В этой связи становится понятным, почему известные проблемы обсуждаются в философии с таким пафосом и трепетом. Философия всегда имела общее с религией:[42]
с религиозным созерцанием подлинного бытия и подлинного совершенства, – даже тогда, когда она разрешала эти вопросы отрицательно, – то в смысле непознаваемости абсолютного бытия («вещи в себе»), то в смысле небытия абсолютного совершенства (доктрины скептические, нигилистические, материалистические, пессимистические, атеистические). Проблемы метафизической онтологии и метафизического познания имеют для философа религиозное значение: в них разрешается или ими предрешается вопрос о бытии Божием и о его познаваемости. Такое же приблизительно значение имеют для него вопросы Духа, идеала, совершенства и личного бессмертия. Именно этим объясняется и атеистический характер пессимистических доктрин, ибо пессимисты сосредоточиваются опытом или на несовершенствах бытия (мира), или же на необъективности совершенства (идеала), теряя доступ – в первом случае к божественному в мире (к «совершенным реальностям»), во втором случае к сверхмирному Божеству (к «реальному Совершенству»).Итак, говоря о Предмете в религии, следует разуметь Божество как оно есть на самом деле
. Предметно в религии то, что обстоит в плане божественного бытия, независимо от того, сколькими людьми это признано и кем именно; независимо от того, что именно, и притом верно или неверно люди о сем предметном обстоянии доселе воображали, чувствовали, думали и высказывали.Предмет в религии – есть само подлинное средоточие религиозных чувств и созерцаний. Поэтому настоящая религиозность есть живая воля к предметности
: «я призван созерцать и любить Бога, как Он есть во истину; и хочу именно этой правды о самом Боге». Только через отношение к Нему – опыт человека становится религиозным, а не «религиеобразным». Религия есть связь человека с самим Предметом; восприятие Его есть основа откровения; любовь к Нему – есть основа религиозности; созерцание Его есть основа веры; воля к Нему ведет и строит религиозный опыт; верное узрение Его и жизненное исповедание Его – задано каждому человеку.Религия, утратившая эту религиозную направленность (интенцию) и удовлетворяющаяся «проекцией» или «гипостазированием» человеческих фантазий (сколько бы «привлекательны» они ни были), есть не религия, а недоразумение.
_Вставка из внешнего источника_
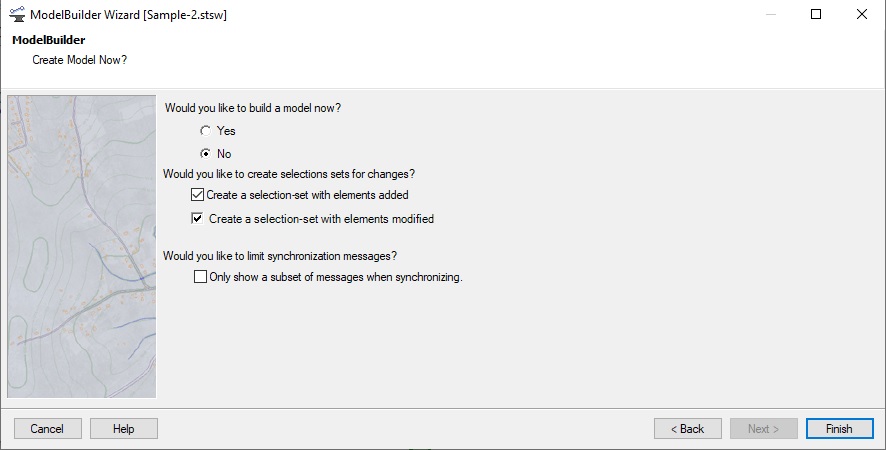Close the ModelBuilder Wizard window
The height and width of the screenshot is (450, 886).
coord(862,14)
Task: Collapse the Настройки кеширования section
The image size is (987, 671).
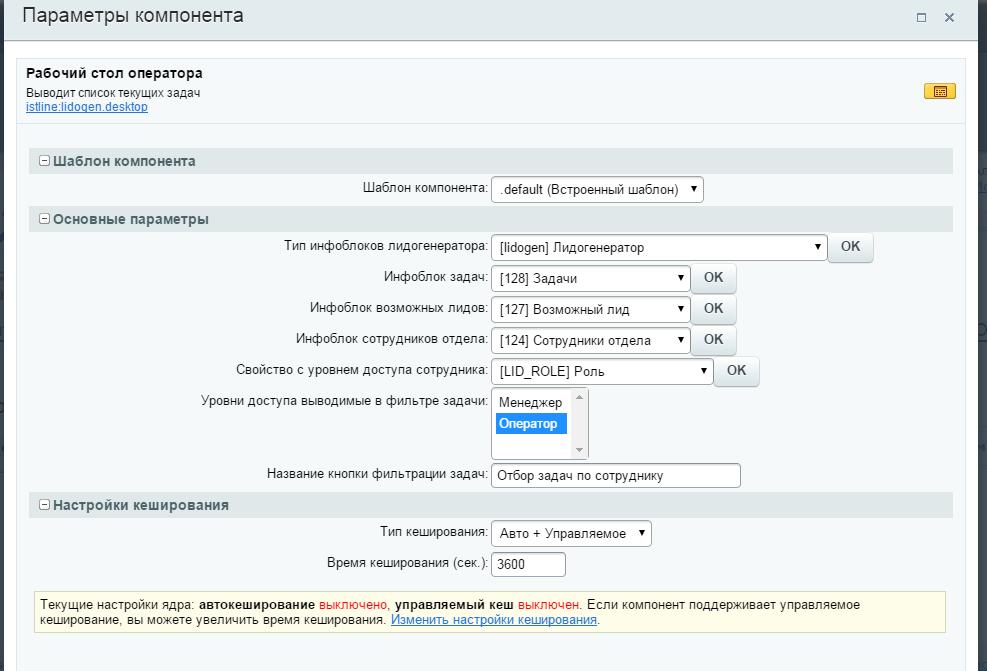Action: (x=44, y=505)
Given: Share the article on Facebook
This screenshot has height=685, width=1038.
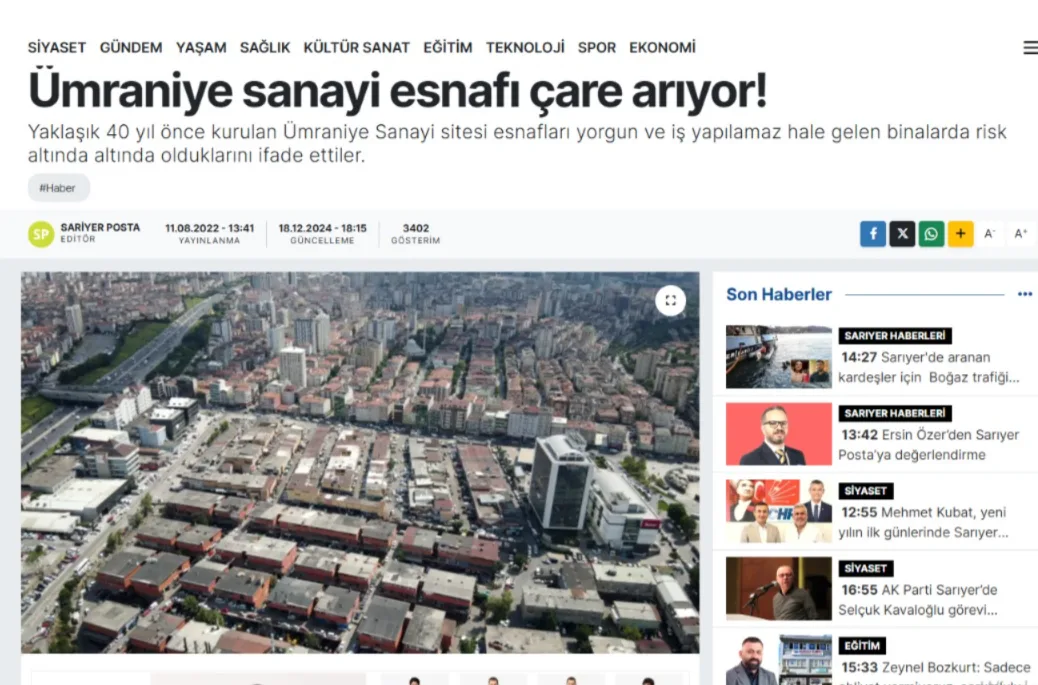Looking at the screenshot, I should point(872,233).
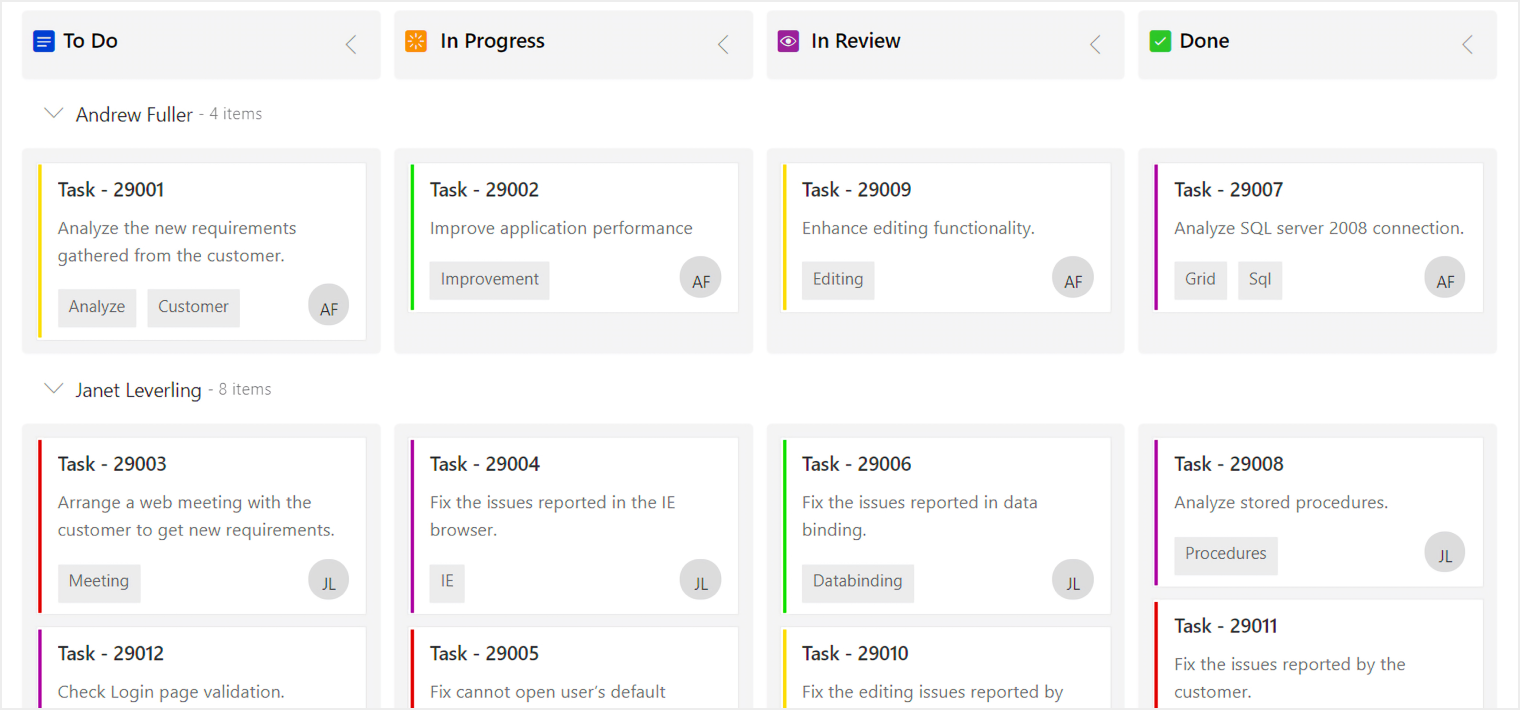
Task: Click the purple In Review eye icon
Action: point(788,41)
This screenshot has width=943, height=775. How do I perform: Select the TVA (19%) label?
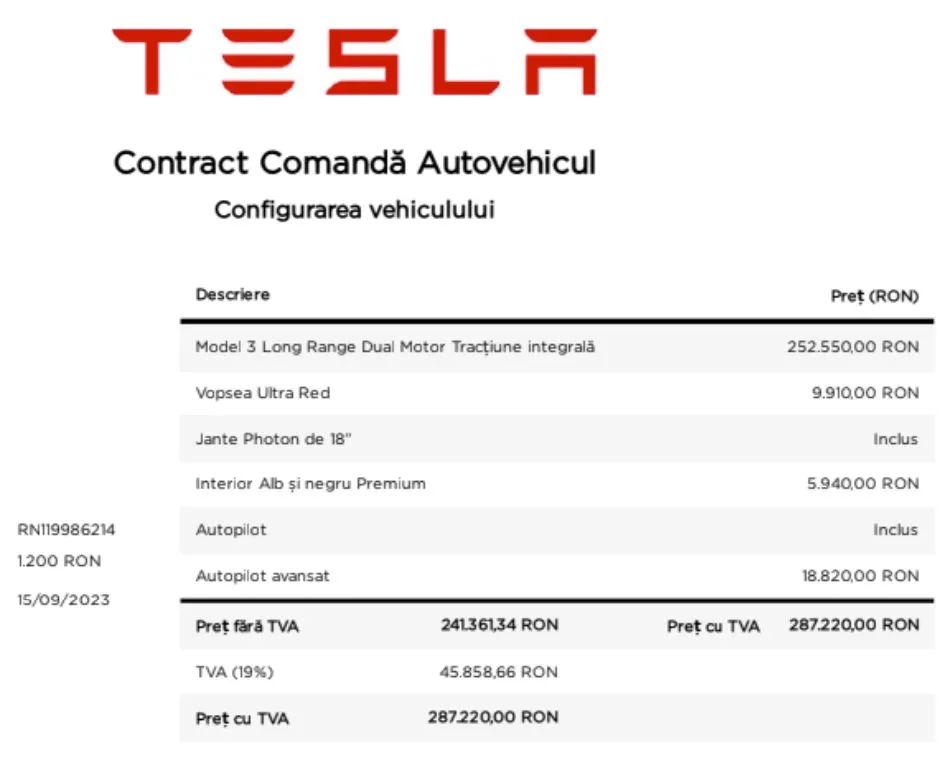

Зато религия, открывшая себе доступ к подлинному и верному переживанию религиозного Предмета, есть религия истинная, религия откровения, т. е. строго говоря – сама
религия, действительно заслуживающая этого наименования. Религиозный Предмет есть то, к чему тяготеет всякое религиозное искание; от чего исходит благодать и откровение; откуда человек ожидает величайшего блага и спасения; чьими лучами он может осветить, очистить и утвердить свой дух; чей «ритм» или «закон» он призван осуществлять в жизни.Именно поэтому в религии чрезвычайно важно отличать переживаемое человеком содержание
– от самого Предмета. Именно поэтому в религии необходимо работать над своим религиозным актом и предметно освещать свои религиозные содержания.ГЛАВА СЕДЬМАЯ
АКТ ВЕРЫ И ЕГО СОДЕРЖАНИЕ
1
Вера в Бога принадлежит к самым глубоким, таинственным и духовно-драгоценным состояниям человека. Это есть благодатное переживание великой душевно-художественной ценности и жизненной силы, которым надо дорожить, которое надо беречь и к которому не следует подходить, умничая и произволяя. Это не значит, однако, что сущая вера боится разума
,[43] его осторожности, его сомнений, его вопросов и его пристальности. Настоящая вера сама по себе уже разумна, а не безразумна и не противоразумна, и поэтому осторожность разума включена в нее, и сомнения разума преодолены в ней, и вопросы разума не затрудняют ее, и пристальность разума радует и утешает ее. Но разум именно тем и отличается от рассудка, что он не развязывает себя для абстрактных логических построений, не «умничает» и не «произволяет», но предметно созерцает, исходя из духовного опыта и не покидая его сферу. Религиозный же опыт нуждается в разуме, для проверки и обеспечения своей предметности, для своего очищения, для своего трезвения, для ограждения себя от аутизма[44] и соблазнов. Вера дает разуму меру глубины, любви и окончательности; а разум дает вере энергию чистоты, очевидности и предметности. Разум, разрушающий веру, – не разум, а плоский рассудок; вера, восстающая против разума, – не вера, а пугливое и блудливое суеверие.